Una figura pasó volando sobre ellos, a tanta altura que era imposible discernir qué criatura era. Desde allí no era más que una simple mota negra que atravesó como una flecha el perímetro del sol. Esa visión hizo incluso sonreír a Justo.

***


Resultó ser un dragón. La noticia corrió a cargo de un grupo de pastores, que vieron cómo se apostaba en una montaña cercana a la que ellos usaban habitualmente como lugar de pastoreo de sus rebaños de ovejas y cabras. Precisamente por estar allí en el momento oportuno consiguieron saber de la existencia de esa criatura y de que estaba en el territorio de Nihoi. Aunque no llegaron a un acuerdo de cuán grande era esa criatura, asunto de poca importancia ya que todos los dragones que poblaban el continente eran enorme, los tres lo describieron como un dragón joven, vigoroso y de color gris, de garras espantosamente afiladas, colmillos por todos los lados de la boca sobresaliendo de ésta, y unos cuernos picudos que, en comparación, lo de Ángela parecían dos moños.

La presencia de esa criatura en el reino solamente podía significar problemas. Se prohibió a los pastores mencionar el tema, para que no traspasara los muros del castillo y cundiese el pánico por la ciudad antes de hora. El consejo se reunió en cuanto se retiraron los ganaderos, dos días después del último día de las justas.

“Menudo día” – pensó Justo, mientras observaba a todos sus fieles consejeros, ahora acompañados por Ángela. Aquella sería la primera reunión de vital importancia en la que participaba –. “Servirá para ver hasta qué punto me beneficia su presencia.”

—Señores — la voz delataba la tensión que recorría el cuerpo del rey —, no hace falta repetir lo que ya han dicho. El dragón se ha apostado en un lugar demasiado cercano a la ciudad. Y esas criaturas son indomables y peligrosas. ¿Qué hacemos?

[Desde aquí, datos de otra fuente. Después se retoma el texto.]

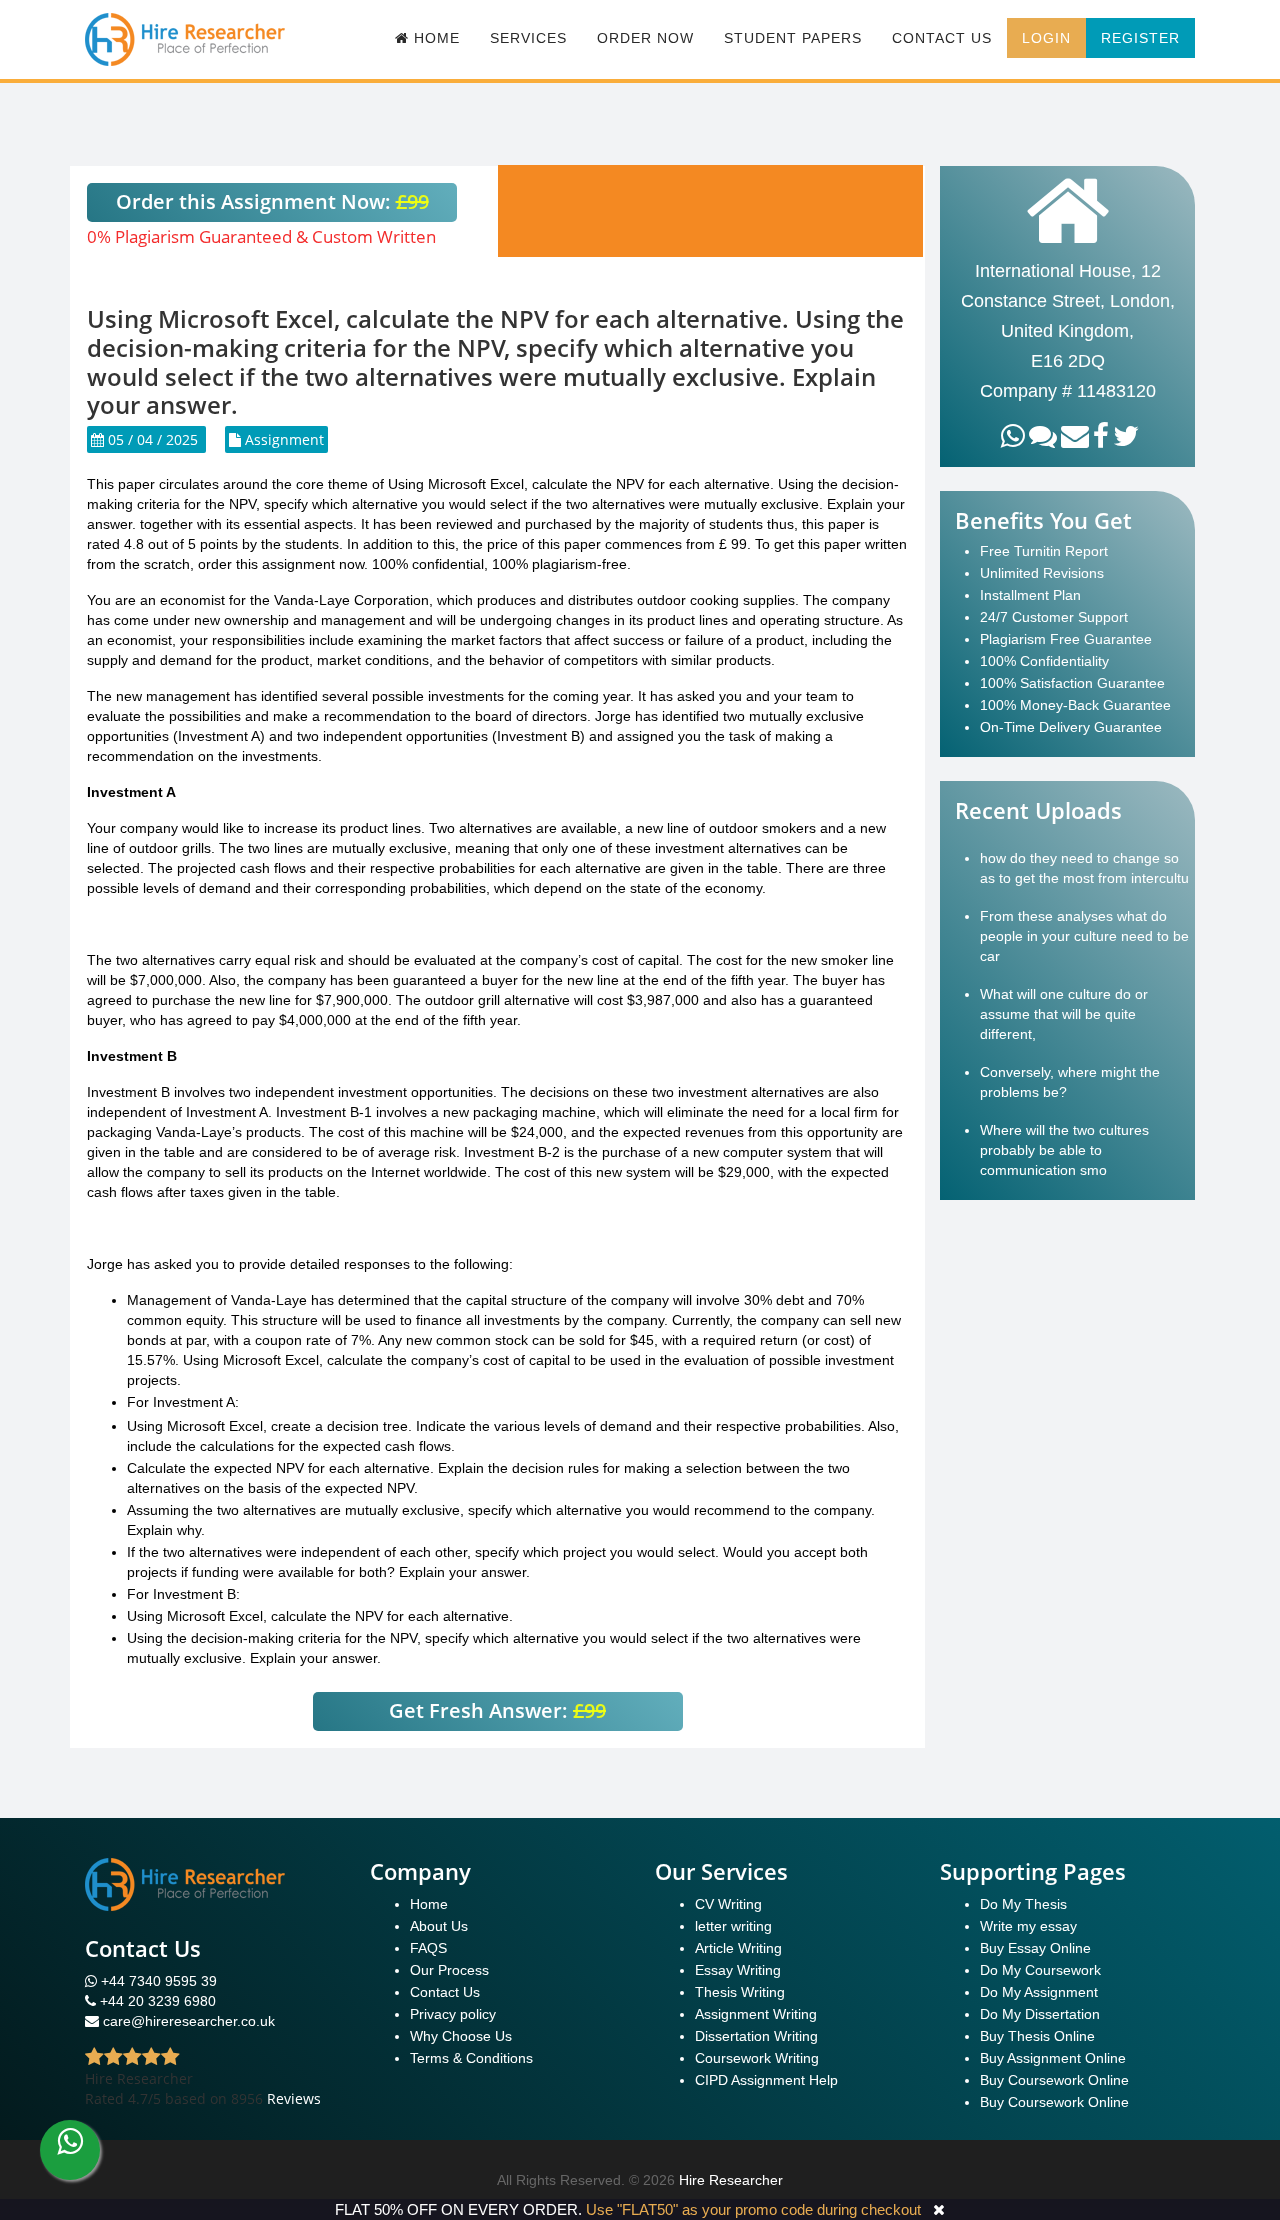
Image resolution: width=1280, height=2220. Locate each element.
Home (429, 1904)
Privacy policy (453, 2014)
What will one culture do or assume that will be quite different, (1064, 1014)
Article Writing (738, 1948)
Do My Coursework (1040, 1970)
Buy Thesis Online (1037, 2036)
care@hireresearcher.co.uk (189, 2021)
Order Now (645, 38)
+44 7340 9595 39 (157, 1981)
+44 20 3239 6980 (158, 2001)
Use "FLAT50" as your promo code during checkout (753, 2209)
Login (1046, 38)
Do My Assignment (1039, 1992)
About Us (439, 1926)
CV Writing (728, 1904)
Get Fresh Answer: (497, 1710)
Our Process (449, 1970)
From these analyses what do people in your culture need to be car (1084, 936)
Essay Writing (738, 1970)
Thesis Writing (740, 1992)
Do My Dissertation (1040, 2014)
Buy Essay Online (1035, 1948)
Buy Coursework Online (1054, 2080)
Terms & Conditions (471, 2058)
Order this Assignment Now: (272, 201)
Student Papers (793, 38)
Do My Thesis (1023, 1904)
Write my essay (1028, 1926)
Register (1140, 38)
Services (528, 38)
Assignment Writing (756, 2014)
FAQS (428, 1948)
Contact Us (942, 38)
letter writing (733, 1926)
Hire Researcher (731, 2180)
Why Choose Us (461, 2036)
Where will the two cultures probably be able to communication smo (1064, 1150)
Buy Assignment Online (1053, 2058)
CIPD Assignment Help (766, 2080)
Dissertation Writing (756, 2036)
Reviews (294, 2098)
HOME (434, 38)
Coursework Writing (757, 2058)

—No sabemos si es un dragón macho o hembra —comenzó Myrage, apoyando sus dos manos en un nudoso bastón —. Si es macho puede que se quede indefinidamente, si es hembra, tal vez sea un nido temporal donde incubará los huevos y cuidará las crías hasta que puedan volar.

—No sé qué es peor — saltó otro miembro, un hombre de cabello y ojos negros, y una poblada barba que se llamaba Theren —, si un dragón macho para siempre o una camada entera con su madre. Sea lo que sea necesitará alimento. Y si no lo echamos o acabamos con él, adiós cosechas y rebaños.

—Si es una dragona tendremos más problemas para echarla que si es un macho — opinó Justo —. Mientras que un dragón simplemente defenderá su territorio, una dragona defenderá el territorio y sus huevos y crías. Hay que echarlo o acabar con esa bestia antes de que nos aceche, nos ataque y acabe con nuestros recursos.

—Las armas sirven de poco.

—Pero tienen puntos flacos — aventuró un tercer consejero, de cabello grisáceo al estar entrado en años, ojos acuosos y de nombre Gueron —. Aunque todo caballeros no es aconsejable. Hay que usar también magos.

—Eso es obvio — corroboró el anciano Myrage —. Pero no tenemos que determinar qué tipo de destacamento irá, sino cuántos irán a enfrentarse a él — puntualizó.

—Cincuenta — declaró una voz, femenina, que no se había oído ni murmurar hasta en aquel momento. Nadie tuvo problemas para determinar que quien estaba hablando era Ángela. El rey miró a la caligenia con el ceño fruncido.

—Nunca hemos usado menos de setenta guerreros para un dragón…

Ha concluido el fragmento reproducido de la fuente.